Problem description: Using the data below, print exactly the line with "The height and", the line with "the Post Template", and every line between them, but none of the pictures.

Excerpted data:
<<<<

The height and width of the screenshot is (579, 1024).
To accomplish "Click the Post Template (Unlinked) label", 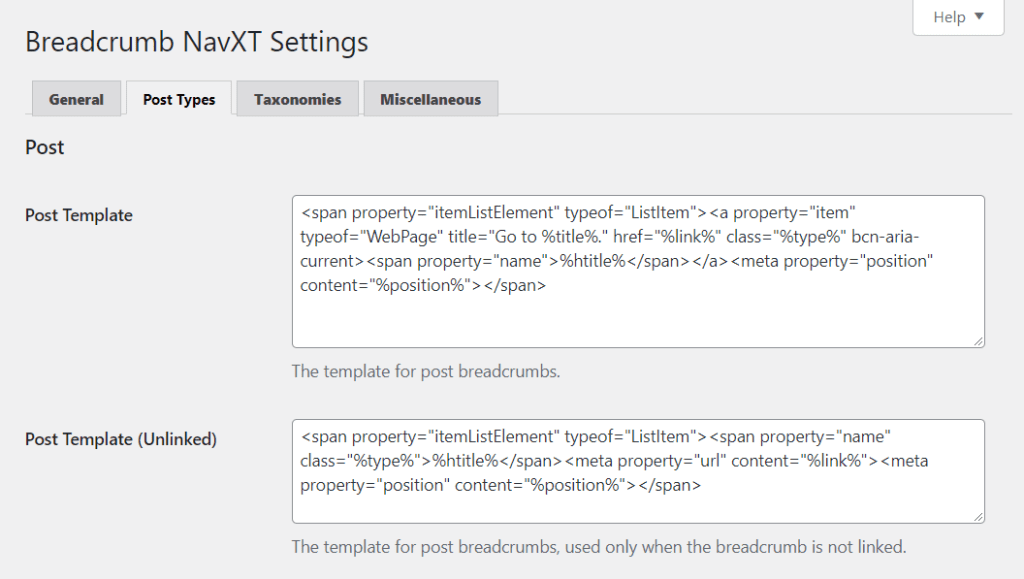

>>>>
<<<<

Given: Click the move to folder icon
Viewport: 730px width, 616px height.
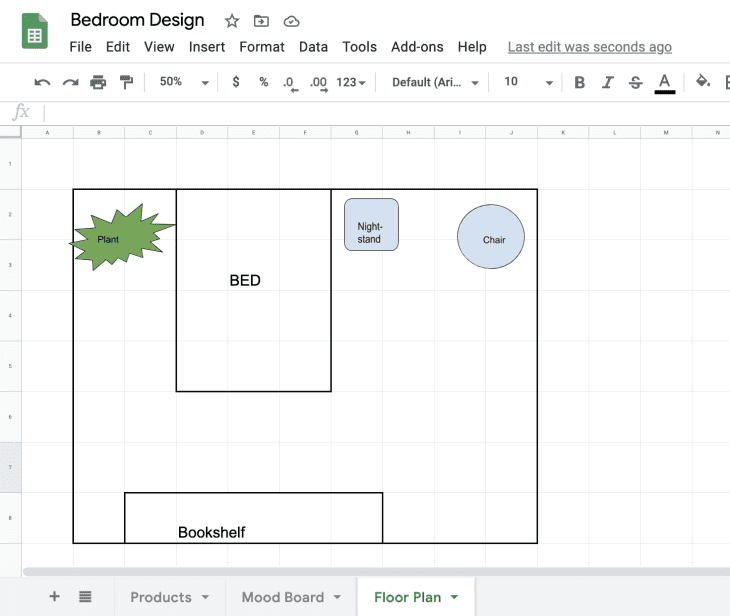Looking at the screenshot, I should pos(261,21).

>>>>

Problem solution:
The height and width of the screenshot is (579, 1024).
To accomplish "Click the Post Template (Unlinked) label", 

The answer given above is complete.